Косой Фаюкин пропускал предостережения мимо ушей, наслушался уже, просил рассказать о делах на фронте, напоминая всякий раз, что там у него два сына. Делился своими наблюдениями:
— О том, как гитлерюков под Москвой прижгли, слух повсюду прошел. Оживились люди — значит, есть еще сила. И не скажут другой раз, а по глазам видно — воз-надеялись опять. Грамотки бы им сунуть, разъяснить, хоть и я бы ронял при дороге.
— Грамотки! — пожал плечами командир. — Газету с тетрадочный лист на бересте печатаем, а много ее надерешь? Да тебе и думать о том нечего, свое делай… С грамоткой такой поймают — на первый сук без разговоров.
Так кончилась зима, минула весенняя распутица, когда сидели, ото всего отрезанные водой — на реке трехкилометровый разлив, лесные речонки и ручьи набухли, зашипели пеной, подтопили ольховые заросли, вылезли длинными языками в лощины. Даже болота, заполненные паводком, засияли небесной голубизной, и только верхушки камышей, сухие, ржавые напоминали об осени и грустно шелестели под теплым ветром, который им уже ничего не обещал. В небе, по белизне кучевых облаков, обрисовывался журавлиный строй, по ночам слышался крик гусей, свист утиных крыльев — птицы, несмотря ни на что, возвращались к родным местам, и было в этом что-то вечное, неистребимое, ликующее.

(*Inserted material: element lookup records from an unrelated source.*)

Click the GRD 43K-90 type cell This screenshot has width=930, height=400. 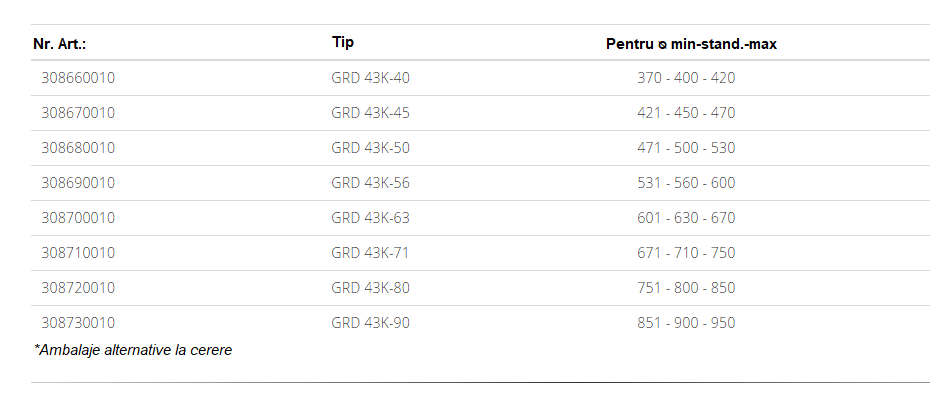coord(370,323)
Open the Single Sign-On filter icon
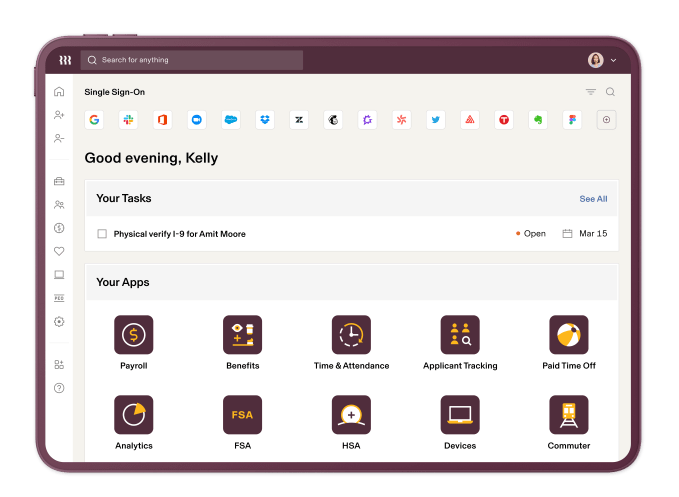This screenshot has width=679, height=497. point(591,92)

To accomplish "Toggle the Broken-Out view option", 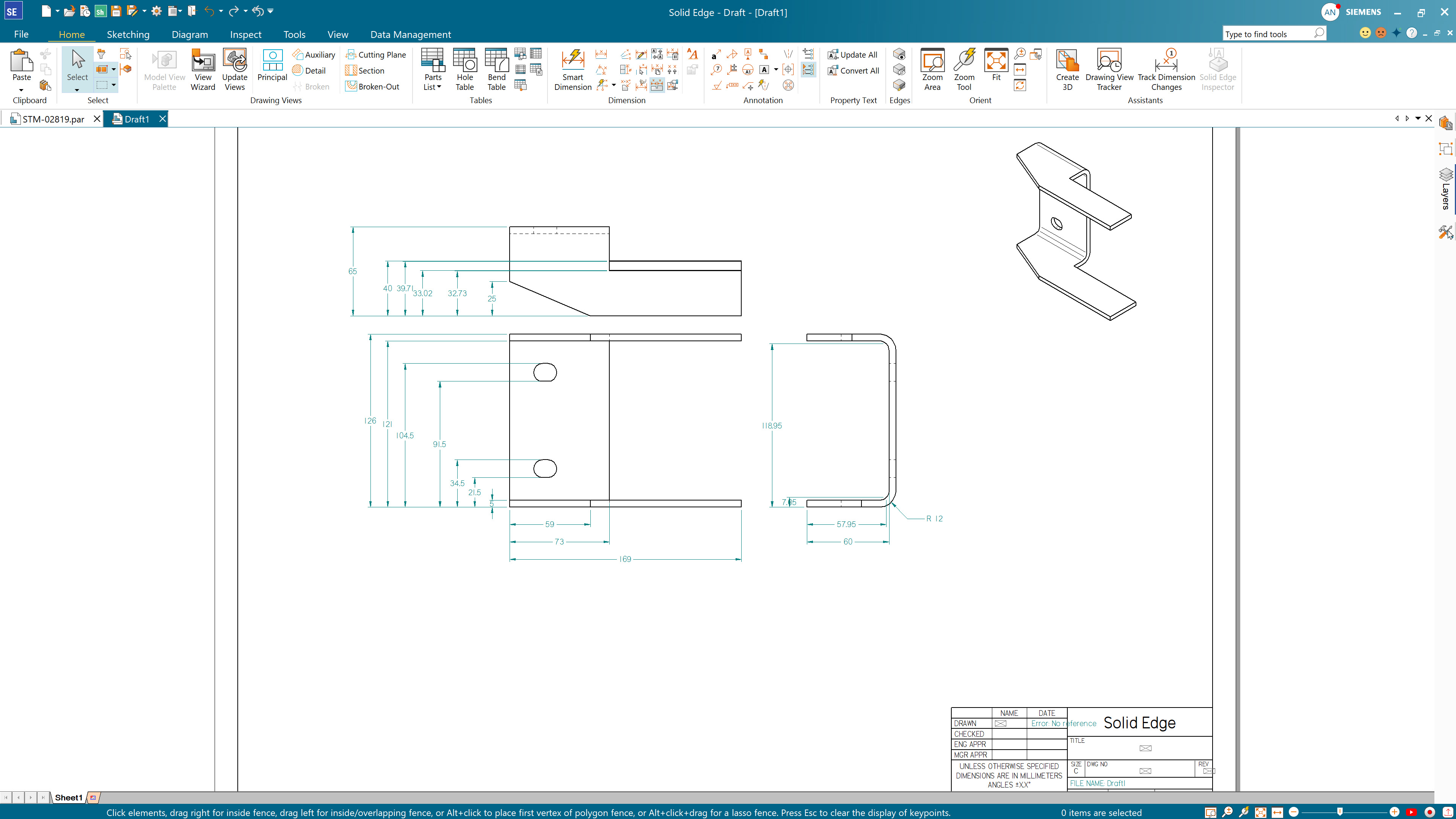I will (x=375, y=86).
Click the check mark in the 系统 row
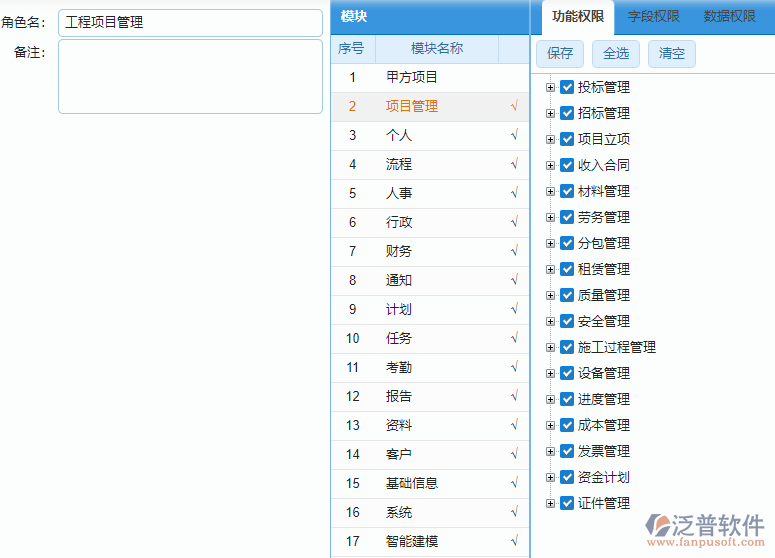The width and height of the screenshot is (775, 558). [514, 512]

Только люди в лесу не могли сделать того же. Повеселевшие, отогревающиеся от зимних стуж, были заняты своими хлопотами — километров на восемь правее, где было суше и удобнее, строили новый лагерь, на косогорчиках полян, на пригреве, разводили лук, женщины под лопату торкали в землю картофельные очистки в надежде, что земля будет доброй, вознаградит. Котловое довольствие стало посытнее — хлеба поменьше, зато добывали птицу, особо удачливые даже косача или глухаря.
Косой Фаюкин, как все, работал в эту пору на обустройстве нового лагеря. Немного поправился, посвежел, носил свои сапоги — Михайла Кузовков осоюзил их, сделал как новые.
— А побираться опять или к теткам пойдешь, — подмигнул, похохотал, — так лапти обувай. По лету для такого дела лучше обувки нет — и ногу не запарит, и завидущего в грех не введет. Илья Муромец вон каким богатырем был, а тоже в лаптях ходил, сам в книжке видел. Только вот плесть умеешь ли — на каком лыке правую пятку заламывать?
— На втором?
— А не врешь, не на третьем? Советская власть отучила от лаптей, а Гитлер обратно учит. Вот увидишь, скоро всех переобует. Так что покажи пример.